=== Supplied records ===

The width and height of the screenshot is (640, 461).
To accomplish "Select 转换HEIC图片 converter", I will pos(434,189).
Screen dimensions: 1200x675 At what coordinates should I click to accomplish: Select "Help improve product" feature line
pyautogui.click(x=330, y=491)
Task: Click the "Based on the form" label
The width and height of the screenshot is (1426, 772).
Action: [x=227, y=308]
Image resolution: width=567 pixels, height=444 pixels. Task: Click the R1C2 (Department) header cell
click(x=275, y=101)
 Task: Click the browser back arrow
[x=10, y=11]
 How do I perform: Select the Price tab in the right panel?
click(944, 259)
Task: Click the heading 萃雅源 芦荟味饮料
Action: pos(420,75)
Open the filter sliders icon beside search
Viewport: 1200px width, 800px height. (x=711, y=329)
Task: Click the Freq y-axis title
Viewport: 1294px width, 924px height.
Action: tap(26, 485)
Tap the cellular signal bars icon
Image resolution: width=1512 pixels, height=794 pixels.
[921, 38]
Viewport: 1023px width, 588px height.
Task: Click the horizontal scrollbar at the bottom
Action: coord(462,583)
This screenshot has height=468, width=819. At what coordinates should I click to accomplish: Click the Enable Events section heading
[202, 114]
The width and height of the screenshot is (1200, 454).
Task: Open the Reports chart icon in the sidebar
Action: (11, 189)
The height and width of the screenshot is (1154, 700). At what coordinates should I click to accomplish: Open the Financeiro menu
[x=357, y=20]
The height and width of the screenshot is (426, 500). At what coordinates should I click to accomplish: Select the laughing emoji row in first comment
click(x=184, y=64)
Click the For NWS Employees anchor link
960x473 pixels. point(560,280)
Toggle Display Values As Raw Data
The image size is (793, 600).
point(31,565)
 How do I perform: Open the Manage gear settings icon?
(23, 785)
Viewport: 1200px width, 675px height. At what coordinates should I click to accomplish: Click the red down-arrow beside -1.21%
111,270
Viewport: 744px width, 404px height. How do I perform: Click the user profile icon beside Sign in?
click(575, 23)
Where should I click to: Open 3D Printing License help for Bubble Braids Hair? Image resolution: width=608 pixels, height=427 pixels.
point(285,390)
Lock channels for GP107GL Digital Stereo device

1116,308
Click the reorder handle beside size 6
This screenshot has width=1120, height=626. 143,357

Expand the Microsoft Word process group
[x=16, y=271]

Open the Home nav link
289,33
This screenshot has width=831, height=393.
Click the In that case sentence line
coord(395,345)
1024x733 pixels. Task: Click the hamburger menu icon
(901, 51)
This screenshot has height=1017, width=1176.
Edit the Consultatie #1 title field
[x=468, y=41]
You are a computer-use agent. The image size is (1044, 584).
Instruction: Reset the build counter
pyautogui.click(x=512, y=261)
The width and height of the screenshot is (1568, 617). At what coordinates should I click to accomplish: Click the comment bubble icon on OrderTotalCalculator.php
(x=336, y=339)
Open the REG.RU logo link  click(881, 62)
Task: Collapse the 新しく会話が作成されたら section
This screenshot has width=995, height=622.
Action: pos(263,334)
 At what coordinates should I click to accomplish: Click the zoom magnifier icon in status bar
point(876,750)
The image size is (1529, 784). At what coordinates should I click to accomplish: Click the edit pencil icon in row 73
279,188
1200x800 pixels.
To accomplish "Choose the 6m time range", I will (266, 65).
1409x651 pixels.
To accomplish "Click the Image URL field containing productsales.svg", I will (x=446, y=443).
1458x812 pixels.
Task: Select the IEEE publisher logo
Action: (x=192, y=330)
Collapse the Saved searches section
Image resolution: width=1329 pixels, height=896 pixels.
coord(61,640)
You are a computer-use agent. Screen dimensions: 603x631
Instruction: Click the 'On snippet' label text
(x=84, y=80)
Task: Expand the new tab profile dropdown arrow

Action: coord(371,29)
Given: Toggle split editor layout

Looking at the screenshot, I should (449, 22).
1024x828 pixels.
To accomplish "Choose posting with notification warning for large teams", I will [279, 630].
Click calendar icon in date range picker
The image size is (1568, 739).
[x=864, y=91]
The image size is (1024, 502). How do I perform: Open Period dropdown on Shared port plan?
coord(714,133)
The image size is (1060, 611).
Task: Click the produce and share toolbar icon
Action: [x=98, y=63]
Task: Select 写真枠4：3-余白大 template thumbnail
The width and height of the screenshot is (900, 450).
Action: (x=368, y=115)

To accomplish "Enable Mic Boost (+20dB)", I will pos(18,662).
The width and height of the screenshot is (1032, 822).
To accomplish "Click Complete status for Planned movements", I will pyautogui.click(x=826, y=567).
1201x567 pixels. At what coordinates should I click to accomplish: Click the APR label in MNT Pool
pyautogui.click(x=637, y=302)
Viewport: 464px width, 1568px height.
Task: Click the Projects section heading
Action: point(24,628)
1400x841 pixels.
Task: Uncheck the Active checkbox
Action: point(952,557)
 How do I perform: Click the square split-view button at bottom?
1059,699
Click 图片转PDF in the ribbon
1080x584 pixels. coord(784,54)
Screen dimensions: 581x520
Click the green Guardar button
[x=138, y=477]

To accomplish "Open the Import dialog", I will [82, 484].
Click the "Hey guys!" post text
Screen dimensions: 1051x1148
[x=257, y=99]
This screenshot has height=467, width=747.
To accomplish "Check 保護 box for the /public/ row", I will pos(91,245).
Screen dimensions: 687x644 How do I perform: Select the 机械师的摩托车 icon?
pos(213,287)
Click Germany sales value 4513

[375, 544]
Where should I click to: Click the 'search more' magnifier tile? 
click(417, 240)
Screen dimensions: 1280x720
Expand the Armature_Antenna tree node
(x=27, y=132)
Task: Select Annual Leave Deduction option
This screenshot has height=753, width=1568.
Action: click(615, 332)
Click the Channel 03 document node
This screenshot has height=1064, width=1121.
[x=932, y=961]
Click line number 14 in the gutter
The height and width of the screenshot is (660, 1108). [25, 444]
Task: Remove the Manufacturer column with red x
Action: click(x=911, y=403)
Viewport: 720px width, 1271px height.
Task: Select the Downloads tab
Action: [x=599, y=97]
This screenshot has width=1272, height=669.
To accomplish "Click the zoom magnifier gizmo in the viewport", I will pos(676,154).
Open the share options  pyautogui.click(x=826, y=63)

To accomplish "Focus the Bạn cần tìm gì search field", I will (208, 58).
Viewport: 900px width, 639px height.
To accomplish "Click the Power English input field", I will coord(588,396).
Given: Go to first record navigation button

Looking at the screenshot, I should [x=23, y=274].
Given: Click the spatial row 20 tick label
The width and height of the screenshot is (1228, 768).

===

> Activity: Beginning with the first line above, transcribe all of the data exactly.

> Written reply:
The width and height of the screenshot is (640, 461).
To accomplish "Select 转换HEIC图片 converter", I will pos(434,189).
Screen dimensions: 1200x675 At what coordinates should I click to accomplish: Select "Help improve product" feature line
pyautogui.click(x=330, y=491)
Task: Click the "Based on the form" label
The width and height of the screenshot is (1426, 772).
Action: [x=227, y=308]
Image resolution: width=567 pixels, height=444 pixels. Task: Click the R1C2 (Department) header cell
click(x=275, y=101)
 Task: Click the browser back arrow
[x=10, y=11]
 How do I perform: Select the Price tab in the right panel?
click(944, 259)
Task: Click the heading 萃雅源 芦荟味饮料
Action: pos(420,75)
Open the filter sliders icon beside search
Viewport: 1200px width, 800px height. (x=711, y=329)
Task: Click the Freq y-axis title
Viewport: 1294px width, 924px height.
Action: tap(26, 485)
Tap the cellular signal bars icon
Image resolution: width=1512 pixels, height=794 pixels.
[921, 38]
Viewport: 1023px width, 588px height.
Task: Click the horizontal scrollbar at the bottom
Action: coord(462,583)
This screenshot has height=468, width=819. At what coordinates should I click to accomplish: Click the Enable Events section heading
[202, 114]
The width and height of the screenshot is (1200, 454).
Task: Open the Reports chart icon in the sidebar
Action: (11, 189)
The height and width of the screenshot is (1154, 700). At what coordinates should I click to accomplish: Open the Financeiro menu
[x=357, y=20]
The height and width of the screenshot is (426, 500). At what coordinates should I click to accomplish: Select the laughing emoji row in first comment
click(x=184, y=64)
Click the For NWS Employees anchor link
960x473 pixels. point(560,280)
Toggle Display Values As Raw Data
The image size is (793, 600).
point(31,565)
 How do I perform: Open the Manage gear settings icon?
(23, 785)
Viewport: 1200px width, 675px height. At what coordinates should I click to accomplish: Click the red down-arrow beside -1.21%
111,270
Viewport: 744px width, 404px height. How do I perform: Click the user profile icon beside Sign in?
click(575, 23)
Where should I click to: Open 3D Printing License help for Bubble Braids Hair? Image resolution: width=608 pixels, height=427 pixels.
point(285,390)
Lock channels for GP107GL Digital Stereo device

1116,308
Click the reorder handle beside size 6
This screenshot has width=1120, height=626. 143,357

Expand the Microsoft Word process group
[x=16, y=271]

Open the Home nav link
289,33
This screenshot has width=831, height=393.
Click the In that case sentence line
coord(395,345)
1024x733 pixels. Task: Click the hamburger menu icon
(901, 51)
This screenshot has height=1017, width=1176.
Edit the Consultatie #1 title field
[x=468, y=41]
You are a computer-use agent. The image size is (1044, 584).
Instruction: Reset the build counter
pyautogui.click(x=512, y=261)
The width and height of the screenshot is (1568, 617). At what coordinates should I click to accomplish: Click the comment bubble icon on OrderTotalCalculator.php
(x=336, y=339)
Open the REG.RU logo link  click(881, 62)
Task: Collapse the 新しく会話が作成されたら section
This screenshot has width=995, height=622.
Action: pos(263,334)
 At what coordinates should I click to accomplish: Click the zoom magnifier icon in status bar
point(876,750)
The image size is (1529, 784). At what coordinates should I click to accomplish: Click the edit pencil icon in row 73
279,188
1200x800 pixels.
To accomplish "Choose the 6m time range", I will (266, 65).
1409x651 pixels.
To accomplish "Click the Image URL field containing productsales.svg", I will (x=446, y=443).
1458x812 pixels.
Task: Select the IEEE publisher logo
Action: (x=192, y=330)
Collapse the Saved searches section
Image resolution: width=1329 pixels, height=896 pixels.
coord(61,640)
You are a computer-use agent. Screen dimensions: 603x631
Instruction: Click the 'On snippet' label text
(x=84, y=80)
Task: Expand the new tab profile dropdown arrow

Action: coord(371,29)
Given: Toggle split editor layout

Looking at the screenshot, I should (449, 22).
1024x828 pixels.
To accomplish "Choose posting with notification warning for large teams", I will [279, 630].
Click calendar icon in date range picker
The image size is (1568, 739).
[x=864, y=91]
The image size is (1024, 502). How do I perform: Open Period dropdown on Shared port plan?
coord(714,133)
The image size is (1060, 611).
Task: Click the produce and share toolbar icon
Action: [x=98, y=63]
Task: Select 写真枠4：3-余白大 template thumbnail
The width and height of the screenshot is (900, 450).
Action: (x=368, y=115)

To accomplish "Enable Mic Boost (+20dB)", I will pos(18,662).
The width and height of the screenshot is (1032, 822).
To accomplish "Click Complete status for Planned movements", I will pyautogui.click(x=826, y=567).
1201x567 pixels. At what coordinates should I click to accomplish: Click the APR label in MNT Pool
pyautogui.click(x=637, y=302)
Viewport: 464px width, 1568px height.
Task: Click the Projects section heading
Action: point(24,628)
1400x841 pixels.
Task: Uncheck the Active checkbox
Action: point(952,557)
 How do I perform: Click the square split-view button at bottom?
1059,699
Click 图片转PDF in the ribbon
1080x584 pixels. coord(784,54)
Screen dimensions: 581x520
Click the green Guardar button
[x=138, y=477]

To accomplish "Open the Import dialog", I will [82, 484].
Click the "Hey guys!" post text
Screen dimensions: 1051x1148
[x=257, y=99]
This screenshot has height=467, width=747.
To accomplish "Check 保護 box for the /public/ row", I will pos(91,245).
Screen dimensions: 687x644 How do I perform: Select the 机械师的摩托车 icon?
pos(213,287)
Click Germany sales value 4513

[375, 544]
Where should I click to: Click the 'search more' magnifier tile? 
click(417, 240)
Screen dimensions: 1280x720
Expand the Armature_Antenna tree node
(x=27, y=132)
Task: Select Annual Leave Deduction option
This screenshot has height=753, width=1568.
Action: click(615, 332)
Click the Channel 03 document node
This screenshot has height=1064, width=1121.
[x=932, y=961]
Click line number 14 in the gutter
The height and width of the screenshot is (660, 1108). [25, 444]
Task: Remove the Manufacturer column with red x
Action: click(x=911, y=403)
Viewport: 720px width, 1271px height.
Task: Select the Downloads tab
Action: [x=599, y=97]
This screenshot has width=1272, height=669.
To accomplish "Click the zoom magnifier gizmo in the viewport", I will pos(676,154).
Open the share options  pyautogui.click(x=826, y=63)

To accomplish "Focus the Bạn cần tìm gì search field", I will (208, 58).
Viewport: 900px width, 639px height.
To accomplish "Click the Power English input field", I will coord(588,396).
Given: Go to first record navigation button

Looking at the screenshot, I should [x=23, y=274].
Given: Click the spatial row 20 tick label
The width and height of the screenshot is (1228, 768).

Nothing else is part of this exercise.